(Study text begins)

We then examine the cells that are assigned as doublets by CMDdemux but classified as HTO_1 singlets by HTODemux. For this examination, 30 cells are randomly selected from this group.

pdxhto.extra.doublet <- intersect(rownames(pdxhto.cmddemux.assign)[which(pdxhto.cmddemux.assign$demux_global_class == "Doublet")], names(pdxhto.obj$HTO_classification.global)[which(pdxhto.obj$hash.ID == "HTO-1")])
set.seed(2026)
barcode.random.idx1 <- sample(1:length(pdxhto.extra.doublet), 30, replace = FALSE)

We then use CheckAssign2DPlot to visualize these cells in 2D.

CheckAssign2DPlot(pdxhto.hash.count, pdxhto.gex.count, pdxhto.md.mat, cmddemux.assign = pdxhto.cmddemux.assign, check_barcodes = pdxhto.extra.doublet[barcode.random.idx1], check_barcode_size = 3)

The blue squares are the randomly selected cells. Most of these cells are located in the doublet region, indicating that they should be demultiplexed as doublets.

Alternatively, we can visualize these cells using the 3D plot from CheckAssign3DPlot.

CheckAssign3DPlot(pdxhto.hash.count, pdxhto.gex.count, pdxhto.md.mat, cmddemux.assign = pdxhto.cmddemux.assign, check_barcodes = pdxhto.extra.doublet[barcode.random.idx1])

The 3D plot further confirms that these cells are located in the doublet region and should be demultiplexed as doublets.

Next, we examine the cells that are demultiplexed as doublets by HTODemux but classified as HTO_3 singlets by CMDdemux. Thirty cells are randomly selected from this group.

pdxhto.extra.hto3 <- intersect(rownames(pdxhto.cmddemux.assign)[which(pdxhto.cmddemux.assign$demux_global_class == "HTO_3")], names(pdxhto.obj$HTO_classification.global)[which(pdxhto.obj$HTO_classification.global == "Doublet")])
set.seed(2026)
barcode.random.idx2 <- sample(1:length(pdxhto.extra.hto3), 30, replace = FALSE)

We then use CheckAssign2DPlot to visualize these cells in 2D.

CheckAssign2DPlot(pdxhto.hash.count, pdxhto.gex.count, pdxhto.md.mat, cmddemux.assign = pdxhto.cmddemux.assign, check_barcodes = pdxhto.extra.hto3[barcode.random.idx2], check_barcodes_col = "green", check_barcode_size = 3)

The green squares represent the randomly selected cells, and most of them are located in the singlet region, indicating that they should be demultiplexed as singlets.

We then use CheckAssign3DPlot to inspect these cells in 3D.

CheckAssign3DPlot(pdxhto.hash.count, pdxhto.gex.count, pdxhto.md.mat, cmddemux.assign = pdxhto.cmddemux.assign, check_barcodes = pdxhto.extra.hto3[barcode.random.idx2], check_barcodes_col = "green")

In the 3D plot, these cells are also located in the singlet region, which further supports that they should be demultiplexed as singlets.

(Study text ends)
(Input data begins)

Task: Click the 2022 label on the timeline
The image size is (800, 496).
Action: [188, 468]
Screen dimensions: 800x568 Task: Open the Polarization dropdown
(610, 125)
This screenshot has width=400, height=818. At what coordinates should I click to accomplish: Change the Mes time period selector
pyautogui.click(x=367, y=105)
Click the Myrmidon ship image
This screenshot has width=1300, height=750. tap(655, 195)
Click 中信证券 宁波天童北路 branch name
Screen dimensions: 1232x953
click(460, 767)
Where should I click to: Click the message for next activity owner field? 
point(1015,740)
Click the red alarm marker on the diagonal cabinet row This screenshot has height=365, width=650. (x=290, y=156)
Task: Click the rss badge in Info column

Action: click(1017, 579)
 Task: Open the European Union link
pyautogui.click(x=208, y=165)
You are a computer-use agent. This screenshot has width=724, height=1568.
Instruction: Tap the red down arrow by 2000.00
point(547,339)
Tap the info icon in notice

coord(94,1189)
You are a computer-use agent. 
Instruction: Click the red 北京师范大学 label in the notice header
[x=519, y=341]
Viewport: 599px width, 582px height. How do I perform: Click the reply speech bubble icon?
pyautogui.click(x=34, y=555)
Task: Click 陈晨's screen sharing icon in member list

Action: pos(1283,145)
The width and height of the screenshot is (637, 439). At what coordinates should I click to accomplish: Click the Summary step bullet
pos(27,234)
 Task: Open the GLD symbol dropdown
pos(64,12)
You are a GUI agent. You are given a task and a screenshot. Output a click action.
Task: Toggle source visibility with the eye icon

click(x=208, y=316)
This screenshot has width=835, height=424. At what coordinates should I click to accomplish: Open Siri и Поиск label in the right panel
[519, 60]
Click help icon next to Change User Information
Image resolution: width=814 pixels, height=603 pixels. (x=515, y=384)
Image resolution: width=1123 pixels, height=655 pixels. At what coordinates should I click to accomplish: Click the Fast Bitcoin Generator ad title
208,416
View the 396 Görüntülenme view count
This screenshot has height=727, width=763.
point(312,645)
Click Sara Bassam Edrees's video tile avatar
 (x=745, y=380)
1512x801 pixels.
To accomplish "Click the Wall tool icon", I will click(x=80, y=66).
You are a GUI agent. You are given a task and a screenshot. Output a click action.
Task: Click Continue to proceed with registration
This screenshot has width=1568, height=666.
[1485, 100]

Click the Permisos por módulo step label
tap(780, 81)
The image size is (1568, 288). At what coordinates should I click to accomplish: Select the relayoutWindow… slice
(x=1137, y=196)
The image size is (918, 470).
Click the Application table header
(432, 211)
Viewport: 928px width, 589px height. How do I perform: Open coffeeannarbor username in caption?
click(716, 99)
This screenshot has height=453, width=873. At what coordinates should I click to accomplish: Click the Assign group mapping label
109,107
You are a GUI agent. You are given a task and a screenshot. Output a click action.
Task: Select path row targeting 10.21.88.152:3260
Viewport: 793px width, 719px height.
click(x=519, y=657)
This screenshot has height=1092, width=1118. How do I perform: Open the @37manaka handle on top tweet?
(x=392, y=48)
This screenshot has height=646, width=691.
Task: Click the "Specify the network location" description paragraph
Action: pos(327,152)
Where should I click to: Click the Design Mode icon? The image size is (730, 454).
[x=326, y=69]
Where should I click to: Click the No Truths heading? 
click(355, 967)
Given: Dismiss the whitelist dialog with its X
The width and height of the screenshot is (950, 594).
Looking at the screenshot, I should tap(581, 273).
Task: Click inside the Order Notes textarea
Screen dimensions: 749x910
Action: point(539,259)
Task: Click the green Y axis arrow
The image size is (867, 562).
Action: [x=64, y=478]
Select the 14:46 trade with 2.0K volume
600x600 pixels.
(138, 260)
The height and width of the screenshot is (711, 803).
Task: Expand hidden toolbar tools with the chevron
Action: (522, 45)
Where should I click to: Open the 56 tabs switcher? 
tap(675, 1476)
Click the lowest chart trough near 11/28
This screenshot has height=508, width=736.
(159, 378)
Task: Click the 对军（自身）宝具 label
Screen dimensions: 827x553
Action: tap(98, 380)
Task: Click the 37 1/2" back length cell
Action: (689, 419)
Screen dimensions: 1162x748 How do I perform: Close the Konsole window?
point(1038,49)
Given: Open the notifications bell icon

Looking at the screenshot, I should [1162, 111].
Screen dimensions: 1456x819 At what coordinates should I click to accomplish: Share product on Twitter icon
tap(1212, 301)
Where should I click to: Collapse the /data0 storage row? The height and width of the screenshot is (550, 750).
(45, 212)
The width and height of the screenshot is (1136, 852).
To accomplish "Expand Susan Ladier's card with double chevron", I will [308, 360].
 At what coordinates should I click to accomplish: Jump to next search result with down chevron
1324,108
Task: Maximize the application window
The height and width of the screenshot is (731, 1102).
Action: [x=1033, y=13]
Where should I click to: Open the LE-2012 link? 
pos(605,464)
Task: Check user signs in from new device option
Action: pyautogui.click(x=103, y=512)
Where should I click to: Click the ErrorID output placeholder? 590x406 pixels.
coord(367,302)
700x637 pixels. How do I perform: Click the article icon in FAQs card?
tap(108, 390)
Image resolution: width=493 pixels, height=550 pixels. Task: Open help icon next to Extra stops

(Input data ends)

▶ [Problem set]
1) In the CMDdemux text, what color are the squares that mark the cells CMDdemux classifies as HTO_3 singlets but HTODemux calls doublets?
2) Please repeat the portion of the CMDdemux text starting at "We then use CheckAssign3DPlot" and ending at "supports that they should be demultiplexed as singlets.".

▶ [Task-by-task outputs]
1) Green.

2)
We then use CheckAssign3DPlot to inspect these cells in 3D.

CheckAssign3DPlot(pdxhto.hash.count, pdxhto.gex.count, pdxhto.md.mat, cmddemux.assign = pdxhto.cmddemux.assign, check_barcodes = pdxhto.extra.hto3[barcode.random.idx2], check_barcodes_col = "green")

In the 3D plot, these cells are also located in the singlet region, which further supports that they should be demultiplexed as singlets.